Would it bother you if your weekly or fortnightly pay was consistently 10% short? Once you noticed, would you do something about it? If you’re like most Australians, the answer would be a resounding “Yes!”.
Here’s the scary part: this is exactly what is happening to as many as one in three Australians. So, what’s the cause?
Employers underpaying superannuation.
How Does Superannuation Work?
Superannuation, or super, is a pretty simple idea, and it’s great for workers. In the early 1990s, the Australian Government made it law that employers have to take a percentage of an employee’s ordinary earnings and pay it to a separate retirement savings account called superannuation. Employees can’t access the funds until they retire, which means that all of our super accounts grow over decades.
Superannuation funds are invested on your behalf in a whole range of assets like shares, cash and property with one objective: to grow it for your retirement.
The superannuation guarantee is currently 9.5%. That means that for every $1,000 you earn, an extra $95 goes into your superannuation account, paid by your employer. Over the course of a year, a decade and your whole working life, these numbers really add up.
For example, a 30-year-old earning $60,000 a year and working until the retirement age of 65 with a standard ‘growth option’ superannuation account will have about $247,700 when they retire!

◇ ◇ ◇ ◇ ◇ ◇ ◇

● **Direction 1**: Recast the rows, from the very first one down to the line containing "pyautogui.click(x=87, y=38)", as a JSON list of strings with one string per line and no blank lines.

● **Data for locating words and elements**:
◇ ◇ ◇ ◇ ◇ ◇ ◇

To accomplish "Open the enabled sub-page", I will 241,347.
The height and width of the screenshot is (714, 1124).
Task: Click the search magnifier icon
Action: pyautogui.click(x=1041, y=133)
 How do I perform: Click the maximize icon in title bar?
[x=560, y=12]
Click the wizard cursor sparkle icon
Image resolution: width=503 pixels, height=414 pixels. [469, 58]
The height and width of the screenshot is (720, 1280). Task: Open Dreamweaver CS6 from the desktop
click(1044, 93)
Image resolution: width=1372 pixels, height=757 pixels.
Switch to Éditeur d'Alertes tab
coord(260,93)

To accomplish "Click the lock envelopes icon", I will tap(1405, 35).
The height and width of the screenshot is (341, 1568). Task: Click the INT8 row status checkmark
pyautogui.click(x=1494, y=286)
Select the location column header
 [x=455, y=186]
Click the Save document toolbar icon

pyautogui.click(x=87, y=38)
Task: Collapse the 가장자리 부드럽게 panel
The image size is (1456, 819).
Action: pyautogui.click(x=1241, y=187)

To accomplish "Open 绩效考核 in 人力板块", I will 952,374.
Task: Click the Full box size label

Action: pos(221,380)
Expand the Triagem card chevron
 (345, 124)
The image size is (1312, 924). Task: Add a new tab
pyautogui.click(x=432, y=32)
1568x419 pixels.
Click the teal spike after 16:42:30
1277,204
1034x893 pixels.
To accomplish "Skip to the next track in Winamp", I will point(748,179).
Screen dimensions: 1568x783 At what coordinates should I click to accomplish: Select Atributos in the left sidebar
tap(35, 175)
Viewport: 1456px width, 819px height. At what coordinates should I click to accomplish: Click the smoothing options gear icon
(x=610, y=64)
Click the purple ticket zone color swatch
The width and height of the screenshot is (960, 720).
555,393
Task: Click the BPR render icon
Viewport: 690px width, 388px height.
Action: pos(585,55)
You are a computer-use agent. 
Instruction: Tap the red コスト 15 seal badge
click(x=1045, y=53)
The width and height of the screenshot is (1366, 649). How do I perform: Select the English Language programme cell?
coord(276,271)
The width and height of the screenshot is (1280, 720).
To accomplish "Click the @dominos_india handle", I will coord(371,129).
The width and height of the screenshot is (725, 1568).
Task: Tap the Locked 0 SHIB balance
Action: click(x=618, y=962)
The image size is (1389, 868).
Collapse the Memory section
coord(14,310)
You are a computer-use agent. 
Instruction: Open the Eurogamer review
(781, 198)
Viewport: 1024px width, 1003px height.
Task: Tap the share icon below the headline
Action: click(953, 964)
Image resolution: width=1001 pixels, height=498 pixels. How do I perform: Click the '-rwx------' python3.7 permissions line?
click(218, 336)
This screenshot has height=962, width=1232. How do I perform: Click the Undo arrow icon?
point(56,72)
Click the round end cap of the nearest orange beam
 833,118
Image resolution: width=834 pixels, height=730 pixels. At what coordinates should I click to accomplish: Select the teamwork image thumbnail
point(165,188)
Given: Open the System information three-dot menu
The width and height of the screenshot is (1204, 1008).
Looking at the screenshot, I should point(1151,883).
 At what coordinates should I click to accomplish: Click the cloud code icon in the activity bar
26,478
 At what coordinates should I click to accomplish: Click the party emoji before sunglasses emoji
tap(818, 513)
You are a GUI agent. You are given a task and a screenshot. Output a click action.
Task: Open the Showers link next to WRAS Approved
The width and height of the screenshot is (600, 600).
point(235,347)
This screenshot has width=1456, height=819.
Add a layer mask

◇ ◇ ◇ ◇ ◇ ◇ ◇

● **Direction 2**: Reproduce the passage on superannuation word for word, from "Would it bother" down to "Employers underpaying superannuation.".

● **Exercise result 1**:
[
  "To accomplish \"Open the enabled sub-page\", I will 241,347.",
  "The height and width of the screenshot is (714, 1124).",
  "Task: Click the search magnifier icon",
  "Action: pyautogui.click(x=1041, y=133)",
  " How do I perform: Click the maximize icon in title bar?",
  "[x=560, y=12]",
  "Click the wizard cursor sparkle icon",
  "Image resolution: width=503 pixels, height=414 pixels. [469, 58]",
  "The height and width of the screenshot is (720, 1280). Task: Open Dreamweaver CS6 from the desktop",
  "click(1044, 93)",
  "Image resolution: width=1372 pixels, height=757 pixels.",
  "Switch to Éditeur d'Alertes tab",
  "coord(260,93)",
  "To accomplish \"Click the lock envelopes icon\", I will tap(1405, 35).",
  "The height and width of the screenshot is (341, 1568). Task: Click the INT8 row status checkmark",
  "pyautogui.click(x=1494, y=286)",
  "Select the location column header",
  " [x=455, y=186]",
  "Click the Save document toolbar icon",
  "pyautogui.click(x=87, y=38)"
]

● **Exercise result 2**:
Would it bother you if your weekly or fortnightly pay was consistently 10% short? Once you noticed, would you do something about it? If you’re like most Australians, the answer would be a resounding “Yes!”.
Here’s the scary part: this is exactly what is happening to as many as one in three Australians. So, what’s the cause?
Employers underpaying superannuation.